Involvement in stabilization missions in crisis areas has also been used to pressure donors. Faced with the donors’ menace to reduce aid because of the many violations in the field of human rights, the Kigali government threatens to withdraw its troops from multilateral missions. Strengthening ties with Western partners will likely worsen this trend. Rwanda’s involvement in the DRC is another primary concern. The Congolese government and various international organizations accuse Kigali of backing the March 23 Movement (M23). M23 is an armed group, which operates along the Rwanda-DRC eastern border. Rwanda’s support is seen as a destabilizing factor and is likely to worsen the situation around the city of Goma. Rwanda’s links to the M23 have embarrassed France and other EU member states. Until last year, Paris’ position was ambiguous. Often, the issue was treated as an afterthought, with cautious invitations to avoid interfering in the DRC’s internal affairs. Over the past 12 months, however, French attitude has changed. Paris has formally asked Kigali to stop supporting the M23 and to withdraw all Rwandan fighters from the Congolese territory. Developments on the ground triggered the change in French attitudes. After the withdrawal of the EAC troops (December 2023), the level of violence in the clashes around Goma escalated. This trend is likely to create a cycle of widespread violence throughout the country as IDPs increase and, more importantly, complicate the eventual start of negotiations. However, France has never openly condemned Rwanda for the sake of their strategic partnership. A heightened interest in maintaining good relations with Kigali is behind the weak French stance.
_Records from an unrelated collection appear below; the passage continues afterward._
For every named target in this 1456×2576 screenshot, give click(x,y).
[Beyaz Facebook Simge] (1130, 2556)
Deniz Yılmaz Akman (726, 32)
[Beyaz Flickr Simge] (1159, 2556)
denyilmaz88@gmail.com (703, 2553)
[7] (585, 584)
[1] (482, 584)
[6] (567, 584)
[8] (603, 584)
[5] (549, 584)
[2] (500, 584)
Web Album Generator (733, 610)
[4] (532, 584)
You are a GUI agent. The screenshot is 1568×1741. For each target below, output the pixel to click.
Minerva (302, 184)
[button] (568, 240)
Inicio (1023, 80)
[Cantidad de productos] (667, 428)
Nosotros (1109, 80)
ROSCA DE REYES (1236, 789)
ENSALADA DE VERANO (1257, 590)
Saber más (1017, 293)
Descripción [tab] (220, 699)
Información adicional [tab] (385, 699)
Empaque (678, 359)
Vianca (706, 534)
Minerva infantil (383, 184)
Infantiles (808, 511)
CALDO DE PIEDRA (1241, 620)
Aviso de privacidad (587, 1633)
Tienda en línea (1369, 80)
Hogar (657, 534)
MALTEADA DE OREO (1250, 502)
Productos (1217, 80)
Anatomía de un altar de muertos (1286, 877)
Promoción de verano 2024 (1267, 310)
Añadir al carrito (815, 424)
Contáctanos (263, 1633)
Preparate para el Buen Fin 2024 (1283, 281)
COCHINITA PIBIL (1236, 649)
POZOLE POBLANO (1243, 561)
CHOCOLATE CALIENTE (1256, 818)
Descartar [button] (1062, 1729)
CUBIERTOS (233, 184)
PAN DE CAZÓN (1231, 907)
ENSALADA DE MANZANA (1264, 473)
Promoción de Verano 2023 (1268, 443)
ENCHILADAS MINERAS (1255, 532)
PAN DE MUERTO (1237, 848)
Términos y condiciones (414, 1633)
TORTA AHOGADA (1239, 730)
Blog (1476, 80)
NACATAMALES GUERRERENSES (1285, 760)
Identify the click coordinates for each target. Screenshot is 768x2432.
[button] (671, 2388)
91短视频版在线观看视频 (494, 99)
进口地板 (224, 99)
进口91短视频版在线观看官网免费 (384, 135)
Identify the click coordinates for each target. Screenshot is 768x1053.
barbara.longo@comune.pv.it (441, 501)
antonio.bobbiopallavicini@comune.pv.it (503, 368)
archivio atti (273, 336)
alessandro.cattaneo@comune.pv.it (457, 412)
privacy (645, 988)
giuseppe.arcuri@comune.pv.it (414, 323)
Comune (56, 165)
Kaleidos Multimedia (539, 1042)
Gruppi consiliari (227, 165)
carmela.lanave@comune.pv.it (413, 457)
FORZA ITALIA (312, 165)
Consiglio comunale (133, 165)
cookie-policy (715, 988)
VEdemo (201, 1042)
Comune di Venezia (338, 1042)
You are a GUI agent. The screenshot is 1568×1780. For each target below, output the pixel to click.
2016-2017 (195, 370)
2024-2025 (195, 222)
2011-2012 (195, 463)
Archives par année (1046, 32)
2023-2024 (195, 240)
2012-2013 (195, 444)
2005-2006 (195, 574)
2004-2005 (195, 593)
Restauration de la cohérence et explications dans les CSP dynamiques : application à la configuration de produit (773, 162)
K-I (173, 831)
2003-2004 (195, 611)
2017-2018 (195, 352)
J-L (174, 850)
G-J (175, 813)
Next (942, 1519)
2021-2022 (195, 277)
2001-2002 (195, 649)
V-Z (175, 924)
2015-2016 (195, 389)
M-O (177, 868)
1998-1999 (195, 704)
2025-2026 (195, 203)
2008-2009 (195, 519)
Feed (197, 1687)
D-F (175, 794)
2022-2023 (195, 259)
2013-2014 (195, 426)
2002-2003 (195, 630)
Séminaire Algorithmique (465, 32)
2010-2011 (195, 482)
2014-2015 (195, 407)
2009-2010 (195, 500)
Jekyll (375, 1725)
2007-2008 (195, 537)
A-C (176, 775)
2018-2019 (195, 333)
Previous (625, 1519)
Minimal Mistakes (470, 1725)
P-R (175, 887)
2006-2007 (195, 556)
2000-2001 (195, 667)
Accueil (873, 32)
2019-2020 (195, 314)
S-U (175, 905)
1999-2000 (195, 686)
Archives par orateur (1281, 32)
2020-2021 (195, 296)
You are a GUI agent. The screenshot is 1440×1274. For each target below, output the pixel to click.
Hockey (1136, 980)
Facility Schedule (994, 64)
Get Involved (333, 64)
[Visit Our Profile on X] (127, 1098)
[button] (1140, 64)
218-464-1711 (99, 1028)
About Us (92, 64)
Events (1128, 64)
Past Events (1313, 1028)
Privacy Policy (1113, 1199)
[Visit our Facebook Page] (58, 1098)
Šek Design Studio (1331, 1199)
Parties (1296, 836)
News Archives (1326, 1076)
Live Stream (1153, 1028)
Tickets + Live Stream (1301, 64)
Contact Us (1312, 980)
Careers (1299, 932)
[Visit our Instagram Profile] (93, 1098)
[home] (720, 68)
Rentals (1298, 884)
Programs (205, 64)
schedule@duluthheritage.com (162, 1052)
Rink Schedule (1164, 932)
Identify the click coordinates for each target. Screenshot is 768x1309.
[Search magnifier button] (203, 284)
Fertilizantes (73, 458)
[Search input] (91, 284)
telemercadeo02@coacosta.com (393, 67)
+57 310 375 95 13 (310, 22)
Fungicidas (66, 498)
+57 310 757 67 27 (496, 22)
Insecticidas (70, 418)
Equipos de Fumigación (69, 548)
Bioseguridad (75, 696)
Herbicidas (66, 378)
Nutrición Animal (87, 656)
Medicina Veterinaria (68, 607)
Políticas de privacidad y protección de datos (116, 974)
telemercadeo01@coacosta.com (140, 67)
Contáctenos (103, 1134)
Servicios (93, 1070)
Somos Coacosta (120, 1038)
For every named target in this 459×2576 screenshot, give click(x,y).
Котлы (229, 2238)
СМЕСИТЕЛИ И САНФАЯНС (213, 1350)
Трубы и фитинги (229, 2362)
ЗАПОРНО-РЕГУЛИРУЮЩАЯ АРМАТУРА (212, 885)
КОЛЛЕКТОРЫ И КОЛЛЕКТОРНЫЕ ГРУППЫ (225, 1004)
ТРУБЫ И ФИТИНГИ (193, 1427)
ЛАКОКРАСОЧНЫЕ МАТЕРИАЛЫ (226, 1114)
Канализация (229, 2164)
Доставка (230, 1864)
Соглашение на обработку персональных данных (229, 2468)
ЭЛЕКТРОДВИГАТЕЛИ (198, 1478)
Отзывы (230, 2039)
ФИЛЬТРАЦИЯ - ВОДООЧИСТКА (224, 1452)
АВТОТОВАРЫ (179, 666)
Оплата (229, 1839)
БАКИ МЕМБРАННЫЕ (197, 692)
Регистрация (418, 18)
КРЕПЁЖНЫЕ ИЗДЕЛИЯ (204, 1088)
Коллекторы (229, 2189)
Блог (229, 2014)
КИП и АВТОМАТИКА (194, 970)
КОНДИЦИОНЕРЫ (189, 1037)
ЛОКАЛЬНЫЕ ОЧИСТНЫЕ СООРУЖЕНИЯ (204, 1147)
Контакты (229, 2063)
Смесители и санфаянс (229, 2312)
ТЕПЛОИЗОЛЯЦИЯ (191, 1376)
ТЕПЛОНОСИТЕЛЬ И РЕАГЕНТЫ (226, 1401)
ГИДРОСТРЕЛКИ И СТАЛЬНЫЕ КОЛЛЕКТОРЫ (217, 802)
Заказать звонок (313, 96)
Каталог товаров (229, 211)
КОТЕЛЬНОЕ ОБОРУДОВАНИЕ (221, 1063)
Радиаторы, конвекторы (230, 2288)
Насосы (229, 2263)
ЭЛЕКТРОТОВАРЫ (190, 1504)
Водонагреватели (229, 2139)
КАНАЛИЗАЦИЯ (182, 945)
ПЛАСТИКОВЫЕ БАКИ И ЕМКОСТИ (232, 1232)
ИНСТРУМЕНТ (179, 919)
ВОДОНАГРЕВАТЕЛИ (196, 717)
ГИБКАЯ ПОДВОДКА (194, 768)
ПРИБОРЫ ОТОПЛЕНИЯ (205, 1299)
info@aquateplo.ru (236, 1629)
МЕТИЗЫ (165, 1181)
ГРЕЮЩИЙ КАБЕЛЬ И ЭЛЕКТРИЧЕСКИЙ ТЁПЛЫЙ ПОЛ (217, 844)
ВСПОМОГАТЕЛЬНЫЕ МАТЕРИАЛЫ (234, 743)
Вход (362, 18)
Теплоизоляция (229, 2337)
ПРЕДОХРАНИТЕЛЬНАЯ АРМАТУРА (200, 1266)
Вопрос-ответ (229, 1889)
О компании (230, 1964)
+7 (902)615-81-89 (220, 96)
The Franco-Rwandan case is emblematic of some global trends. Above all, it highlights the contradictions of the Western approach to the rest of the world. One factor contributing to the weakening of the Liberal International Order (LIO) is the decline of liberal values and principles in the behavior of the states that purport to promote them globally. Indeed, maintaining and advancing national interests often conflicts with promoting and upholding liberal democratic principles. Therefore, cases such as the Franco-Rwandan partnership pose a dilemma for Western players: to what extent is it acceptable for democratic states to sacrifice some basic principles in the name of strategic interests? On the answers that Western actors give to this question will depend much of the future of relations with African countries and of the international order itself.